A team of Melbourne researchers, led by Monash University in collaboration with the Baker Heart and Diabetes Institute, have used national data to determine that drugs used to treat diabetes may be associated with a reduction in hospitalisations for infections (including sepsis and pneumonia), anemias and obstructive airway diseases, among Australians living with type 2 diabetes.

Using National Diabetes Services Scheme (NDSS) data, the researchers compared hospitalisation rates between people initiating a class of drugs called ‘sodium-glucose co-transporter 2 inhibitors’ (SGLT2is) versus another class of drugs called ‘dipeptidyl peptidase-4 inhibitors’ (DPP4is), which are both used to control high blood sugar levels.

The large-scale cohort study, published in the journal Clinical Pharmacology and Therapeutics, led not only to the discovery of potential new benefits of SGLT2i, but may also inform tailored prescribing of glucose-lowering drugs, and even lead to new uses for SGLT2is.

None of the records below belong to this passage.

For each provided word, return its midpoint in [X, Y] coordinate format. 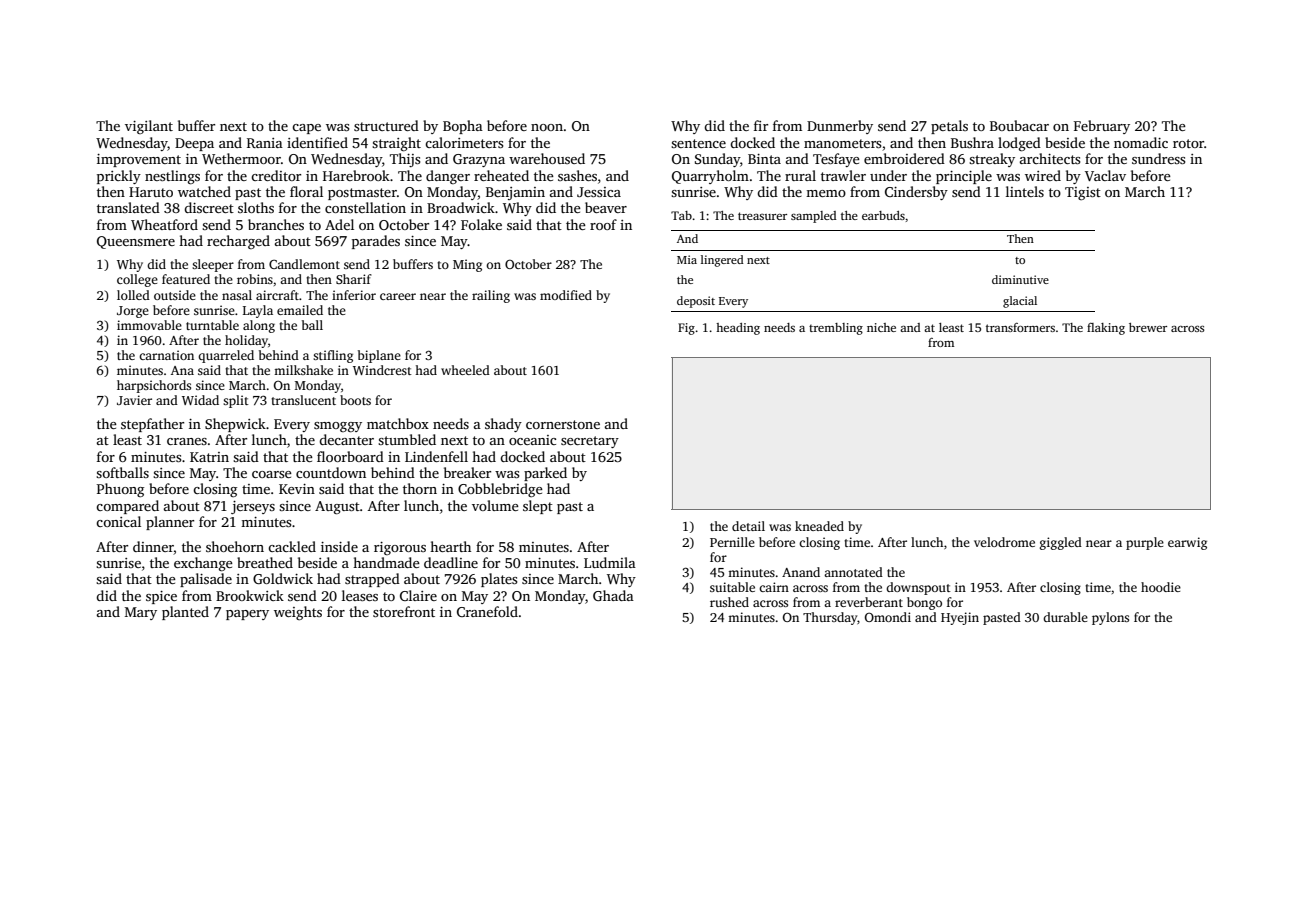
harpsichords [154, 386]
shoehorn [235, 546]
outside [175, 295]
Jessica [599, 192]
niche [881, 327]
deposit [696, 302]
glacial [1020, 302]
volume [495, 505]
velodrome [1004, 542]
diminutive [1020, 279]
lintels [1025, 191]
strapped [372, 580]
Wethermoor [241, 158]
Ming [467, 265]
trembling [836, 329]
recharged [238, 242]
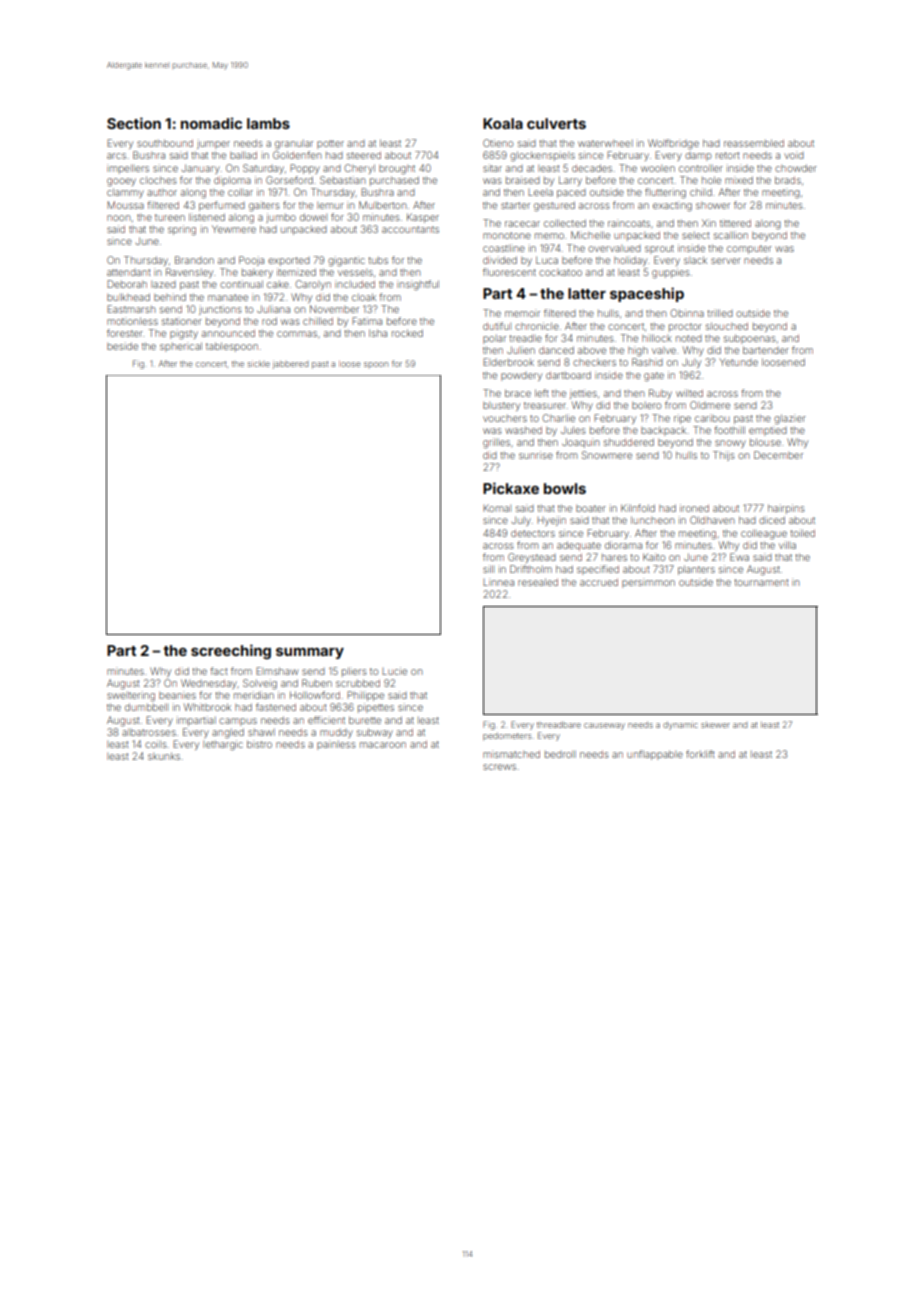 This document has height=1308, width=924. I want to click on latter, so click(587, 293).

Lead author, pharmacist and Monash Centre for Medicine Use and Safety PhD candidate, George Tan, said people living with diabetes are at high risk of developing additional health complications and therefore there is an increasing focus on the prescribing of drugs that not only improve glycemic control, but also reduce the risks of traditional and emerging complications.

“SGLT2is have been used globally to lower glucose levels in type 2 diabetes since approval by the US Food and Drug Administration (FDA) in 2013. Since then, randomised clinical trials have led to significant and exciting new discoveries in correlation with SGLT2is, resulting in the FDA approving the class of drugs for treatment of heart failure in 2020 and chronic kidney disease in 2021,” said Mr Tan.

Co-senior author, Professor Dianna Magliano OAM from the Baker Heart and Diabetes Institute said, “Our study aimed to use real-world data to identify completely new associations between SGLT2i use and health outcomes. By looking at NDSS data including Australians of all ages with type 2 diabetes, we have managed to pinpoint new ways in which SGLT2i may reduce associated health risks in people with type 2 diabetes, most notably in the reduction of life-threatening infections, obstructive airway diseases and anemias.”

The study cohort included people of all ages registered on the NDSS with type 2 diabetes who resided in Victoria, New South Wales, Queensland, or ACT at any time between December 1, 2013, and June 30, 2019, accounting for ~ 80 per cent of all people serviced by the NDSS.

Dr. Jenni Ilomäki, a co-senior author and a PhD supervisor of Mr Tan said, “Our hope is that these exciting new findings could lead to further studies to confirm these associations, with the aim to better understand the full range of benefits of SGLT2i when prescribing glucose-lowering drugs, and to also potentially repurpose SGLT2i for new indications.”

This study was conducted by researchers from Monash University’s Centre for Medicine Use and Safety which sits within the Monash Institute of Pharmaceutical Sciences, located in Parkville. Other members of the team include CMUS researchers Dr Jed Morton and Dr Stephen Wood, along with Professor Jonathan Shaw from the Baker Heart and Diabetes Institute.